Placards and Speeches

It’s a common scene these days: demonstrators with placards and speeches and a color scheme, marching along the highway. It’s a noble display of political will, until a friend told me an ironic reality within the people who make it.

My friend told me of watching a news scene of a reporter covering a group marching to Mendiola. The inquisitive reporter didn’t go to the rally organizers; instead, he went to the people, the common tao, who composed the rally, to ask why they were there and what they were fighting for. The interview of the reporter to the first person went like this:

Reporter: Excuse me, sir, why are you marching to Mendiola today?

Man: Because the President’s corrupt and everyone in the government is too!

Reporter: Can I ask why do you say so?

Man: (silent)

… because they’re corrupt!

The second interview went like this:

Reporter: (Approaching a man holding a placard) Excuse me sir, can I ask why you’re here today?

Man: Oh, someone asked me to go and hold this thing (the placard) for them and instructed me to follow them on the march. If I do that, they’ll give me some food when this is over.

My friend and I had a good laugh over this. I laughed, not because I found it funny, but because of the fact that I found it unbelievably perplexing, considering  seeing firsthand the passion at which people attended to these things. Was that display of unity just a mask to cover a face of ignorance?

It is a dangerous mistake for an army to forget the reason for why they fight. It has been proven by history that an army without a cause tends to be an army without a destiny. Take the case of the Battle of Guagamela, between the forces of Alexander of Macedon and Darius the Third of Persia in 331 BC. Alexander’s forces were men trained with a common direction: defeat the enemy. Darius’ forces were slaves who could have cared less about fighting for their master. Predictably, Alexander’s outnumbered army managed to break through the Persian lines and route Darius’ forces, bringing about the Achaemenid Empire’s fall.

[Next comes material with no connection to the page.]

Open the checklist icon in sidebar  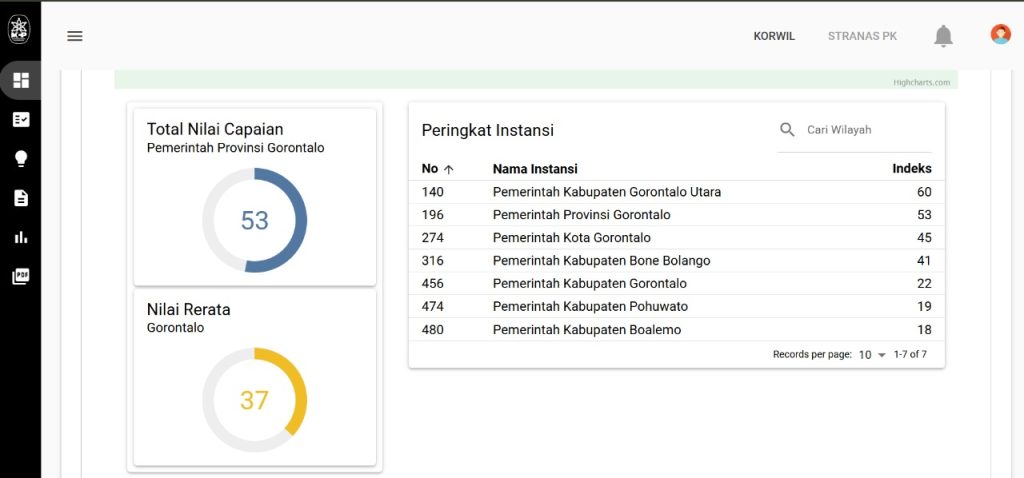[x=21, y=119]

On the flip side, is it better to be apathetic instead? Many times I am guilty of shutting everything out of my system. The Maguindanao massacre does not concern me in any way. I lost not my father or my mother or my brothers. I lost not money nor property. I lost not my life. I was wrong. I have lost brothers, sisters, fellow human beings. I realized that these things concern me too, as I, too, am a part of humanity.

Then there’s the story of us observers who enjoy seeing rallies but are either busy or just lazy to join them. I’m not a very big fan of joining rallies, but I can tell you that they are not in vain. Whenever I see a rally and hear how JPEPA’s a threat of brain drain, or how the ZTE caused mayhem in the electoral system, or how farmers tell the government to fix the implementation of the Agrarian Reform Program, I get this feeling of hope that someday, things will be better. I remember my teacher in high school telling us that we were little stones dropped into a big ocean, creating ripples that touch the shores of change. As I said before, the new breed of heroes comes not in a tie and a business suit, but in a simple shirt and denim jeans.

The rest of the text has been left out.